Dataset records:

══════════════════════════════

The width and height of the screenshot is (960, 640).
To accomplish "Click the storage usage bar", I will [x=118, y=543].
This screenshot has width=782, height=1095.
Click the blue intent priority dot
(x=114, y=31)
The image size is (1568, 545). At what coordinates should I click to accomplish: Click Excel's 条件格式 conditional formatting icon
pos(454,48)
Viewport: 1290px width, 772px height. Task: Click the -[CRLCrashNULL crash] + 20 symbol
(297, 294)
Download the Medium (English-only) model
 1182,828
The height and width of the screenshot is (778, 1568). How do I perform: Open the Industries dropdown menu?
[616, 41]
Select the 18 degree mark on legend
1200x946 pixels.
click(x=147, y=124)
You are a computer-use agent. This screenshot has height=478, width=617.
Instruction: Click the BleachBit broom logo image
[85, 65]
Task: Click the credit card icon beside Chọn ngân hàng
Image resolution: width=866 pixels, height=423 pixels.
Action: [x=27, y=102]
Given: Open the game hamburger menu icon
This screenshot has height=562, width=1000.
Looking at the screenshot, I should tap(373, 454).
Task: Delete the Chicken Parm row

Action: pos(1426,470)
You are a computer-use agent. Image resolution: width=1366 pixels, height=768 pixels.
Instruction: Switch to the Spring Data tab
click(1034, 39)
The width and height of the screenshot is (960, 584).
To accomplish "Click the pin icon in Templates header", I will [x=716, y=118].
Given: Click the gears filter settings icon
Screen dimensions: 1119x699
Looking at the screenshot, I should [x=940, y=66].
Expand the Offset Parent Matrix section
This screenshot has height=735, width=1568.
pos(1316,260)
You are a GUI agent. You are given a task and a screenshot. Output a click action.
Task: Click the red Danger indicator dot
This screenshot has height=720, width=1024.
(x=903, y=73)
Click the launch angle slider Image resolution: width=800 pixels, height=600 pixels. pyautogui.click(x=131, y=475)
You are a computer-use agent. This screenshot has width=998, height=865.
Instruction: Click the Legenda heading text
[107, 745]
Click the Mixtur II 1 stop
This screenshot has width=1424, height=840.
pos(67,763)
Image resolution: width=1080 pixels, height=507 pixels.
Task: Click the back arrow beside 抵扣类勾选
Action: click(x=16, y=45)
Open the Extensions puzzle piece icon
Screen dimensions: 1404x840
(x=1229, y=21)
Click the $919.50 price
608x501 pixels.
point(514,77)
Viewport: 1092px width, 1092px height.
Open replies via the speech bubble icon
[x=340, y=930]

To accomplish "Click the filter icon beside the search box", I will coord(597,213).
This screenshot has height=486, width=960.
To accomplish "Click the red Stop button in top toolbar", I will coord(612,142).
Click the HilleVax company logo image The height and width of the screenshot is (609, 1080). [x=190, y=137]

══════════════════════════════

Challenge:
Please write out the rows above, from the line containing "has width=998, height=865." through the line containing "point(514,77)", both included, with no changes.

Response to the task:
You are a computer-use agent. This screenshot has width=998, height=865.
Instruction: Click the Legenda heading text
[107, 745]
Click the Mixtur II 1 stop
This screenshot has width=1424, height=840.
pos(67,763)
Image resolution: width=1080 pixels, height=507 pixels.
Task: Click the back arrow beside 抵扣类勾选
Action: click(x=16, y=45)
Open the Extensions puzzle piece icon
Screen dimensions: 1404x840
(x=1229, y=21)
Click the $919.50 price
608x501 pixels.
point(514,77)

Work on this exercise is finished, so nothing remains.